Algorithms are key to consumer acquisition strategies

Many marketing and sales types — as well as high-level executives — often worry about how potential consumers will find their products, and rush around screaming about KPIs and ROI and deliverables and optimized lead generation programs, all of which is a little fraught. Let’s start with one major fact: there are more mobile phones on the Earth right now than people, as of February 2015. If you ever meet an executive who says that mobile is a ‘fad,’ (I have) kneecap them. Mobile is not a fad. In 2000, you used your phone to make calls. In 2015, many people — and especially in developing markets — use their phone to run their entire life. Don’t believe me? Consider this 60 Minutes piece on the future of money as shown in Kenya.

 

Alright, so mobile is important — a good chunk of world is finding information, and making purchases, via their phone. Got that part?

If you believe that to be true in many industries, well, what does that mean for consumer acquisition strategies?

In short, it means everything is completely different from even 10-15 years ago, as Wharton research lays out here:

For producers, our research shows that recommendations and similar algorithms drive consumer choice in a big way.
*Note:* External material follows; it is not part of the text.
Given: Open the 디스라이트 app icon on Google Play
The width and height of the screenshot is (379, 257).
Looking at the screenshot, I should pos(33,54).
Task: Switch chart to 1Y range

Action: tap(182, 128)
Today, producers are used to thinking about, how does our product get discovered by consumers? They need to also ask, how does our product get discovered by algorithms?
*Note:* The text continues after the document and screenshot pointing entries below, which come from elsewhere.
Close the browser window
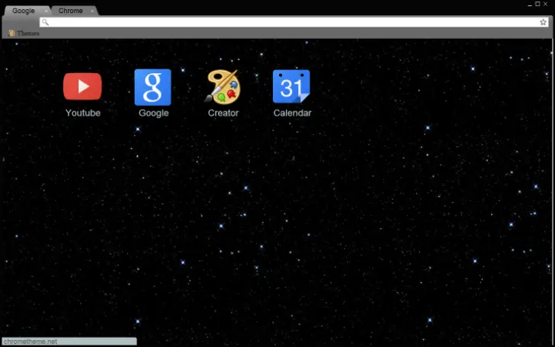 [x=547, y=4]
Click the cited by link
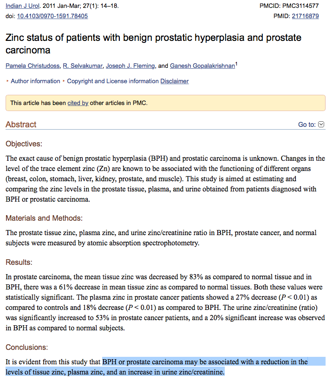The width and height of the screenshot is (326, 381). pyautogui.click(x=78, y=103)

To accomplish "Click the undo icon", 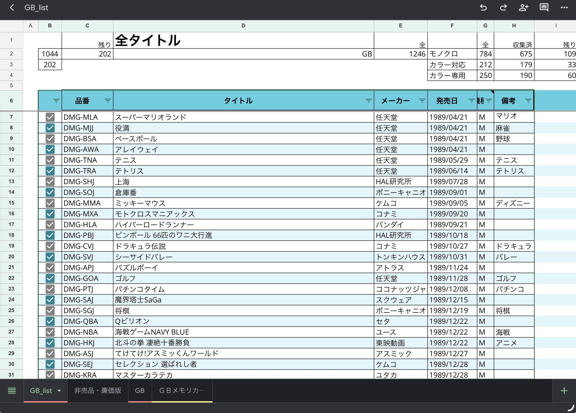I will click(x=483, y=8).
The overall article is about whether ‘Recommended For You’ products actually work — as in, drive sales, etc. — and the findings are a little vague. They probably do, but it creates a ‘rich get richer’ situation on many websites. The same products show up based on recommendation algorithms, so people end up liking and recommending the same group of products. Hence, those ‘Recommended For You’ suggestions will almost never lead you to a niche product — they lead you to more of the same. You typically only find truly niche products through word-of-mouth or referral.

The important takeaway here is that algorithms are tremendously important in the modern age — heck, they may be shaping how our baseline beliefs are created!
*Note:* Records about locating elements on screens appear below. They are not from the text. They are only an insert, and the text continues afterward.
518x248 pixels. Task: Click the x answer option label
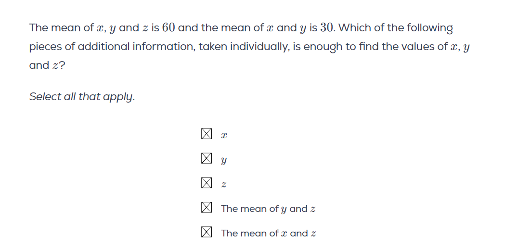224,136
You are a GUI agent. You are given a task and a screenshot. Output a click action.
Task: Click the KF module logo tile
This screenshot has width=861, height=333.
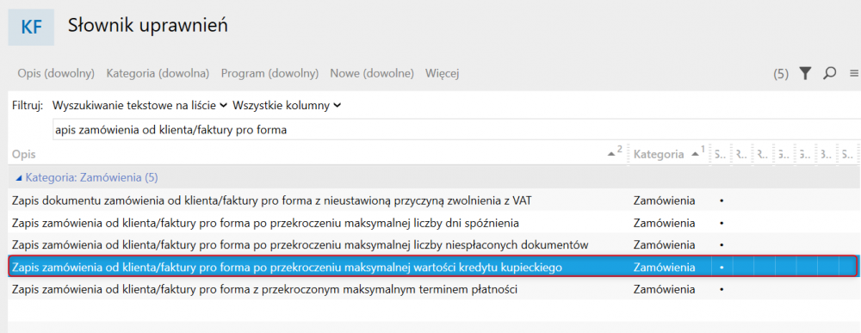[x=31, y=27]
Think about a situation like the Paris shootings. If you got info about that via Facebook or Google News, those are driven by algorithms in large part. What posts you see — and from whom — is based on (a) who your friends are, which is a self-selection process in and of itself, but also (b) what and who and how and when you’ve interacted before. An ‘algorithm bubble’ — described at the link above — basically refers to this idea that we’re not often exposed to new ideas or ways of thinking. Why? Because we find new ideas via search and social, and search and social are rooted in algorithms — and the goal of algorithms is to deliver us pleasant content that we like, so that we find it useful and come back.

(Ideally you’d be exposed to new ideas and ways of thinking by your parents, family, and friends, but that doesn’t happen perfectly either.)

This is where it becomes dangerous that most CMOs could care less about digital and would rather cling to 2002 revenue models. It’s impossible in 2015 to have a consumer acquisition strategy without thinking about digital and mobile as part of that equation. If you’re chasing any type of consumer, you think they won’t enter your website and learn about you via their souped-up phone? Um. They will. And you need to understand how they might reach you and what factors into that. If you’re operating according to 2000 sales funnel properties, well, that funnel died a long, long time ago.

The next time you ask about a consumer strategy, or a lead gen campaign, or a consumer acquisition model, or a go-to-market strategy, well … maybe you should stop, pause, and think about who on your team might be able to talk about an algorithm strategy too. It’s almost just as important.